Objectives:
To confirm linkage of the locus of the major form of hyperekplexia to markers on chromosome 5q, to screen for a point mutation in the gene encoding the α1 subunit of the glycine receptor, and to investigate whether the putative "minor" form of hyperekplexia, consisting of an excessive startle response without stiffness, is based on the same genetic defect as the major form.
Design:
A survey of various symptoms of hyperekplexia was performed in the Dutch pedigree. Linkage studies were performed for these symptoms.
Setting:
Subjects were visited at home, and the genetic study was performed at University Hospital Leiden, (the Netherlands).
Patients:
A history was taken from 76 subjects in the pedigree, and neurologic examinations were performed on 61 subjects from four generations of the pedigree. Main Outcome Measures: The main outcome measures were lod scores for markers on chromosome 5q for the major and minor forms of hyperekplexia and periodic leg movements during sleep.
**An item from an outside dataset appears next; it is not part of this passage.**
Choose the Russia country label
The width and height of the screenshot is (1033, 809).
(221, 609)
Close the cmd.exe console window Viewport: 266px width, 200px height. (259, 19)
Mutations in the α1 subunit of the glycine receptor were detected by screening the exons with denaturing gradient gel electrophoresis.
Results:
Exaggerated startle responses were reported in 44 patients. The major form consisted of stiffness in addition to the excessive startle reaction and occurred in 28 subjects. Sixteen of 44 subjects had startle responses without stiffness, indicating the minor form. Linkage was found between markers CSF1-R, D5S209, and D5S119 and the disease locus for the major form, but not for the minor form. The α1 subunit of the glycine receptor showed a G to A transition mutation in codon 271 for the major form, but not for the minor form.
Conclusions:
Linkage and an abnormal glycine receptor were found only in the major form of hyperekplexia. Recognition of a major form is based on additional stiffness. This is therefore the most important diagnostic symptom. The minor form is not a different expression of the same genetic defect and may represent a normal but pronounced startle response.